-- BEGIN RECORDS TO USE --
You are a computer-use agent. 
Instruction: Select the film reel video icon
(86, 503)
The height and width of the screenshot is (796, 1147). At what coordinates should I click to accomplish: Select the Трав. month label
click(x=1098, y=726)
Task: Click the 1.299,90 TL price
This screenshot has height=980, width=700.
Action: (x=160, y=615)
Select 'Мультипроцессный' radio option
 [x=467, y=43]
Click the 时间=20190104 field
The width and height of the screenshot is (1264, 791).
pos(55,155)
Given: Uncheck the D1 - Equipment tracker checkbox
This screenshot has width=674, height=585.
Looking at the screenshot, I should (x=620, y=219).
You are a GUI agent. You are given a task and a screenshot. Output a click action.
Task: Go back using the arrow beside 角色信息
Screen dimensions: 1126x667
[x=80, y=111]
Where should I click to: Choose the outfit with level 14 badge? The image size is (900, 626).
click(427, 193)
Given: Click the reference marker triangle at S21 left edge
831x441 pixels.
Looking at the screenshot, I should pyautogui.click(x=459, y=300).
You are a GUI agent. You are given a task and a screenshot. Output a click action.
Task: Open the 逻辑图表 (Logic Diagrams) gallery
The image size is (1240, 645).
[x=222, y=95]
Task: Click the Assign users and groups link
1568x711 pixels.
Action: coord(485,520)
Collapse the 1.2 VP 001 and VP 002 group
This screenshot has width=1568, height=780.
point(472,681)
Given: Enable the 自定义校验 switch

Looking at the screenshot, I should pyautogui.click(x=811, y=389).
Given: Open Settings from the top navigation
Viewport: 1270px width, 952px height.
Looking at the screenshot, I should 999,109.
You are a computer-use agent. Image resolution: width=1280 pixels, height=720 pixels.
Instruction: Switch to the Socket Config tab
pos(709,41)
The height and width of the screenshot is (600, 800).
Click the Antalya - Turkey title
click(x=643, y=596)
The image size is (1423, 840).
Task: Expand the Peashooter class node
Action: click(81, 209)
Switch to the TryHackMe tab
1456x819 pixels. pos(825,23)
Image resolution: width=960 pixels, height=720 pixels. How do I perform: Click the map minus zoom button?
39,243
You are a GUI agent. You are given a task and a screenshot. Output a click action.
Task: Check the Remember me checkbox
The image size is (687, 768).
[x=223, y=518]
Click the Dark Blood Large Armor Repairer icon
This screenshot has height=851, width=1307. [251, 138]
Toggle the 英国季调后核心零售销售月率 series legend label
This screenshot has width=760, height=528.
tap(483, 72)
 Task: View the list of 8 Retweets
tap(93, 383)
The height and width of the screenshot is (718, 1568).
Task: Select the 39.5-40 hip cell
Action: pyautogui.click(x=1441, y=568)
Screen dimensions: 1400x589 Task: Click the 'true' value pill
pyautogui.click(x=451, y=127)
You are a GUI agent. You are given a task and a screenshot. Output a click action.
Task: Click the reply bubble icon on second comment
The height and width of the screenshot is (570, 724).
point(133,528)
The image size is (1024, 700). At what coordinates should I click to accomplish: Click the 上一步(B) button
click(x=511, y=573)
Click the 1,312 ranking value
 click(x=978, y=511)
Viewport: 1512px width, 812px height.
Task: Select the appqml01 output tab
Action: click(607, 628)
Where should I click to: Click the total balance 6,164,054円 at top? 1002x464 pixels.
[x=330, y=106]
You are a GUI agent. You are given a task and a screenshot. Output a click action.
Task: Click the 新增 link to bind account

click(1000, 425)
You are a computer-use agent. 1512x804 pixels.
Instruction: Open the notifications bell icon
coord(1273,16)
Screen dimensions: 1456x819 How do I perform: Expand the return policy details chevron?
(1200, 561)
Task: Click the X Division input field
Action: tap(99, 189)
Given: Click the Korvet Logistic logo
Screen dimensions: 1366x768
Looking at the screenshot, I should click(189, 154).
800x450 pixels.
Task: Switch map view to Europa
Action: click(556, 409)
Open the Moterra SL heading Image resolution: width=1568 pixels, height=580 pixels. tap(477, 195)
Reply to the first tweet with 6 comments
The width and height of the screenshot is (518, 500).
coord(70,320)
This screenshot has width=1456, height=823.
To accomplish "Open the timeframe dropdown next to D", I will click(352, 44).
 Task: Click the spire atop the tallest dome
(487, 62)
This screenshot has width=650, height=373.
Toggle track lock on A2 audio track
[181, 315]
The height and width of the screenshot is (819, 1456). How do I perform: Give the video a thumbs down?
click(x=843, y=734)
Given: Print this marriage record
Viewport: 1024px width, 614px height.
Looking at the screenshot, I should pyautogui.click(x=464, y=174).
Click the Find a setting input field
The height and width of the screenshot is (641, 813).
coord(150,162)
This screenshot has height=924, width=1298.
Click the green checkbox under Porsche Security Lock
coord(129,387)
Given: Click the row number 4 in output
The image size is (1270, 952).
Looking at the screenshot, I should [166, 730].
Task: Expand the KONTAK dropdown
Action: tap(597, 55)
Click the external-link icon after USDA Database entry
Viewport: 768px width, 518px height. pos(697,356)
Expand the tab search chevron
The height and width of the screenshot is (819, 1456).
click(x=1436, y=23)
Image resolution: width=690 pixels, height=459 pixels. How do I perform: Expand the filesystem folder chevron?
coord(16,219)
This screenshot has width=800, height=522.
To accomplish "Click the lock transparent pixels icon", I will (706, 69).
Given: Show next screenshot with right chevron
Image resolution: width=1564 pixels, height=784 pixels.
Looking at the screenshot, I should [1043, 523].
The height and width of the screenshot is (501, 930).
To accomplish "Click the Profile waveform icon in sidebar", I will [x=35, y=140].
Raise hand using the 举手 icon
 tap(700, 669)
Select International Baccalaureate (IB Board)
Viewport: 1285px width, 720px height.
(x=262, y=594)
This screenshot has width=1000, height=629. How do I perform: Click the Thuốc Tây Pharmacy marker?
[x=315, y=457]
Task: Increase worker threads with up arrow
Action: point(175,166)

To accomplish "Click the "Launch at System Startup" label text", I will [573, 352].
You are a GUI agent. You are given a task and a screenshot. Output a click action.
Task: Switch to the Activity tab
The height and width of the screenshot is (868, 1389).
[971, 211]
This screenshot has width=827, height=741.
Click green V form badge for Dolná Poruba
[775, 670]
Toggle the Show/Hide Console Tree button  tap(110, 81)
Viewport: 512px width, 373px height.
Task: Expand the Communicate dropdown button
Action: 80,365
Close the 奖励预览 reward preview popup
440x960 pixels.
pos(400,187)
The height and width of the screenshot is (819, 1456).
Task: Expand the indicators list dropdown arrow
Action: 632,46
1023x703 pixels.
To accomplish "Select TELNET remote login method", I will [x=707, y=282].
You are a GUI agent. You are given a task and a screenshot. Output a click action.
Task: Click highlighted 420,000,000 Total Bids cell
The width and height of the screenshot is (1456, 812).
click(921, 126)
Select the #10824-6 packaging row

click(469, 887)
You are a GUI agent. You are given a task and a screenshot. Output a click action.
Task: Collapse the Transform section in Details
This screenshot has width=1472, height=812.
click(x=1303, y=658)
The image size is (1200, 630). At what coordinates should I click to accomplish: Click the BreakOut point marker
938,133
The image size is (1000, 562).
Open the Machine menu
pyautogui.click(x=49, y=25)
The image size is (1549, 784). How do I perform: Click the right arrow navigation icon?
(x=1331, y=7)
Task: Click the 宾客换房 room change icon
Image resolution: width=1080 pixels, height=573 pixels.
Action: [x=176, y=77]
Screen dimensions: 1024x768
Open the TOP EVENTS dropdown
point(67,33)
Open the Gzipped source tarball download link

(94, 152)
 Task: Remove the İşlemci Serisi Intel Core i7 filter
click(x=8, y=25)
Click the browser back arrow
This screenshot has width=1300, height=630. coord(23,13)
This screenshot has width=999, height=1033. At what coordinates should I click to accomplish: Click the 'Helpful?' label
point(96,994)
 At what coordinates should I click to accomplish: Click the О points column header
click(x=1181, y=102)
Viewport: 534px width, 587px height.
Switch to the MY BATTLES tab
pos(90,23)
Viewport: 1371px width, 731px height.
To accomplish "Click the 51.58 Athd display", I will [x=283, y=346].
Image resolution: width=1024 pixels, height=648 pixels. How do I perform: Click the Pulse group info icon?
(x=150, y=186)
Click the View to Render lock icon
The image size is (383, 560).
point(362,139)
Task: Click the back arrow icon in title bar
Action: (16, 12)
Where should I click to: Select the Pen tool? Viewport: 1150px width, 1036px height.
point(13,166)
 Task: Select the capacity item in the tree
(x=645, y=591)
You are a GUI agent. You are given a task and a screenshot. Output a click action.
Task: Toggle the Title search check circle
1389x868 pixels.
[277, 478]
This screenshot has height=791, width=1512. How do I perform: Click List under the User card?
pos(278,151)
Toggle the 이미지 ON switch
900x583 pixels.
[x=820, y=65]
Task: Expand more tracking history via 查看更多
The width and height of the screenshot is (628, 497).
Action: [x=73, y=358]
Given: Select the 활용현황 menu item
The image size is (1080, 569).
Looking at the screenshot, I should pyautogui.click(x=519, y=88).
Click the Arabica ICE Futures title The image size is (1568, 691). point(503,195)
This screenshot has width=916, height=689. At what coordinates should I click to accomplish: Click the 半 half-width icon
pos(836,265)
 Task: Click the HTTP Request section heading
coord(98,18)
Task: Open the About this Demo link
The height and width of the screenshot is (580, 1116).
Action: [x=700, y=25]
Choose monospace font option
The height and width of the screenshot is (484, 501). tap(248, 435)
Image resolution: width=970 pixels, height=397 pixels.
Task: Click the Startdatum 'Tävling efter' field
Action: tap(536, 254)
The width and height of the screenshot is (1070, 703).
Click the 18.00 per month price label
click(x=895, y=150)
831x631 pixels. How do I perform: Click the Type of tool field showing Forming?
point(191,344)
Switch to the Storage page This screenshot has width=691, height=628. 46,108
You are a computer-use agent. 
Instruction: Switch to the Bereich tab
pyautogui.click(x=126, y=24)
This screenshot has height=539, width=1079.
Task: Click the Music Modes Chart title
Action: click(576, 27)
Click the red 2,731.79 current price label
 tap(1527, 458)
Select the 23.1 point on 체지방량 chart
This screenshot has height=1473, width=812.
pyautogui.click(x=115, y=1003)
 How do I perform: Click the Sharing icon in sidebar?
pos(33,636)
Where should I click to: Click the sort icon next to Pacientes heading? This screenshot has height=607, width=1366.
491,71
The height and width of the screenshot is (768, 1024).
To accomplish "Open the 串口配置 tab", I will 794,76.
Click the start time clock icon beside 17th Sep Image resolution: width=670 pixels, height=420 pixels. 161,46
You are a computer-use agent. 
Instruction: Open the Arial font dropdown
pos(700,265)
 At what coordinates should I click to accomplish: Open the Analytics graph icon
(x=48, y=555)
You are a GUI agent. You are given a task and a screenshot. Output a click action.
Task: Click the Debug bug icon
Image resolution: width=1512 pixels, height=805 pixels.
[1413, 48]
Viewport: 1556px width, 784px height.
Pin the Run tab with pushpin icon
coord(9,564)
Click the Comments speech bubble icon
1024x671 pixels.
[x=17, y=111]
-- END RECORDS TO USE --
● TASK:
Recast the lines of the listing as a Markdown table with the columns Row and Line, omitting blank lines. Begin at the line that contains "Viewport: 1556px width, 784px height." and stop after the last line of the listing.

● SOLUTION FOR THIS TASK:
| Row | Line |
|---|---|
| 1 | Viewport: 1556px width, 784px height. |
| 2 | Pin the Run tab with pushpin icon |
| 3 | coord(9,564) |
| 4 | Click the Comments speech bubble icon |
| 5 | 1024x671 pixels. |
| 6 | [x=17, y=111] |